RosePombear · 17/03/2024 11:05

I think it’s a self fulfilling prophecy. People expect a son to leave the when he grows up so they don’t put as much effort into fostering a good relationship with him as they would a daughter. It also wasn’t always the case, Year’s ago it would be the daughter who left home and went to her husbands family and the son would stay near his.

I also think that it’s the pressure on women to be caring means that more women stay around their families and care for elderly parents, I don’t necessarily think it’s because women want to.
When I worked at a care home there were lots of people who had lived with their daughters for years until their daughters just couldn’t take it anymore. They’d rant to everyone about how horrible their daughter was for leaving them, yet their son would visit once a month and they’d treat him like the second coming!.

In my family my mum and her mum are very close, but there’s also a lot of tension because my mum is close to my Nan because she feels she has to be, not because they get on. Whereas my dad and his mum get on brilliantly, he makes an effort to see her regularly and as I got older she became my favourite nan because I realised I actually enjoy her company and I’m not just around her because I feel I have to be.

Sorry for rambling and any spelling/grammar mistakes. I had my first night out since having DD and I’ve got the worst hangover ever and I can’t make much sense of what I’m saying😂.

quietnightmare · 17/03/2024 11:05

@Microdisney I agree

I call my mother in law, my mother, my siblings and DH siblings because my husband has no interest in doing so. He is quite happy with just our own family whereas I feel the need to keep up contact so our children have close relationships with grandparents and cousins

aldjpandfleba · 17/03/2024 11:06

surely sons should continue to take responsibility for their relationship with their parents.

And parents themselves, probably most importantly actually. If you don't invest the time with your child, listen to them, find common ground with them, value your time with them, then why would your son want to remain close to his parents when grown up? And as a parent, that is largely on you.

TwoPages · 17/03/2024 11:06

At best it is childish saying - think it is sexist and quite nasty. Can be a self-fulfilling prophecy unfortunately, especially if parents are emotionally immature.

sueelleker · 17/03/2024 11:15

Blarn · 17/03/2024 09:18

Bollocks. Probably thought up as a snazzy rhyme to ensure women take on all the care responsibilities for their parents in old age.

That was my first thought too-even if the daughter has a family of her own, she's still supposed to care for her mother.

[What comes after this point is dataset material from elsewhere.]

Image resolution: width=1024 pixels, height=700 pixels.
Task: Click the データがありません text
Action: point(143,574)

KitchenSinkLlama · 17/03/2024 11:20

Nonsense. Just because something rhymes, it doesn't make it true.

Iamnotawinp · 17/03/2024 11:22

I think with most things it’s true sometimes and false at others.

My ex is from a family of 3 sons and one daughter. Now his mum is old and frail it’s the daughter who is selling up and moving 200 miles to move in with her mum.

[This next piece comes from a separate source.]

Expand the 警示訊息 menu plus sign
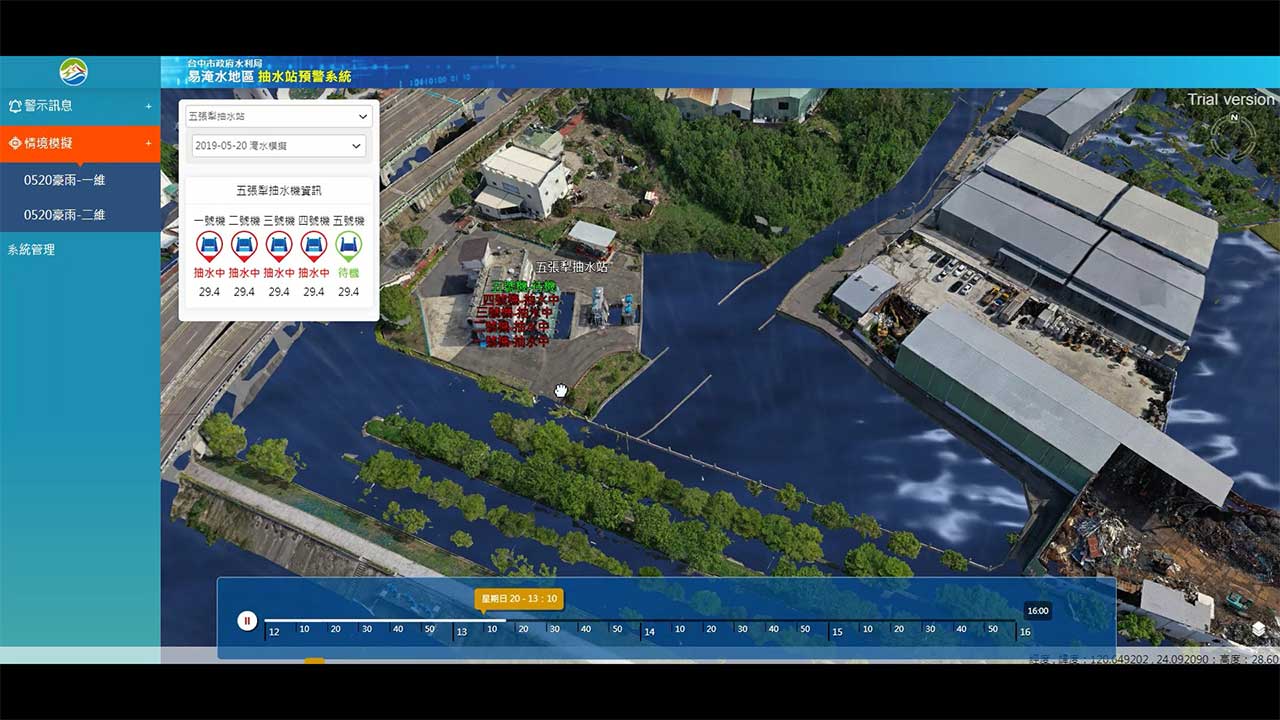 [x=149, y=106]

Shes the only one still married to her original partner, two of the brothers are divorced, one remarried. Their children (MILs grandchildren) are all adult and all over the country.

So in this particular case it’s true.

ConJob · 17/03/2024 11:24

It's just an excuse for controlling women and letting men get away with whatever they like.

My mother always used to get me to come to family events early to help clean her house. One time I told her to get my brothers to help and she said she couldn't let them see the house in that state! I don't go to family events anymore. For some reason I'm always busy!

crumblingschools · 17/03/2024 11:27

@ConJob so parents on here need to ensure we don’t bring up DC this way, so helping/chores within the house are equal responsibility, doesn’t matter what sex the DC are.